Unlike a self-published “Financial Report,” an audit is conducted by independent certified public accountants according to Generally Accepted Auditing Standards (GAAS) and is presented according to Generally Accepted Accounting Principles (GAAP) in the United States. Audits test the effectiveness of a charity’s internal controls and assess if the charity’s financial information is fairly presented and free of material misstatements. The audit process includes inspecting a charity’s assets and examining its accounting records, including source documents (e.g., invoices, expense reports, cancelled checks), journal entries, and chart of accounts. Before expressing an opinion on a charity’s financial health and conformity (or non-conformity) with GAAP, an independent CPA conducts analytical procedures to identify possible problems with its financial records and investigates them. Analytical procedures may include comparing different sets of operational and financial information, reviewing the consistency of historical relationships, and examining trends in financial ratios to identify any unexplained variances.

A charity sending a donor its self-published “Financial Report” pamphlet in response to a request for its audit is like a student sending their professor the grade they assigned themselves for the semester in lieu of turning in their final exam. It is in no way equivalent.

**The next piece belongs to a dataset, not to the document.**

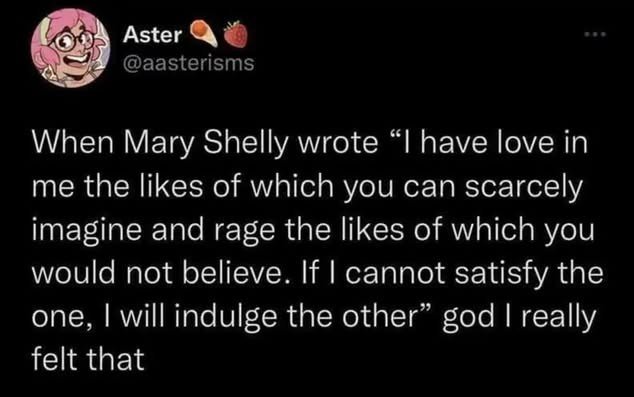This screenshot has width=634, height=397.
Task: Click the display name Aster
Action: (x=152, y=35)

Charities that enjoy religious exemption from public disclosure of their governance practices and financial activities to state and federal regulatory bodies can choose to provide their audited financial statements to CharityWatch and other members of the public if they want to. They can also choose to answer questions about how much they are spending each year to send fundraising materials to potential donors. CharityWatch encourages donors to consider a charity’s willingness to be transparent with the public as a major factor in their giving decisions.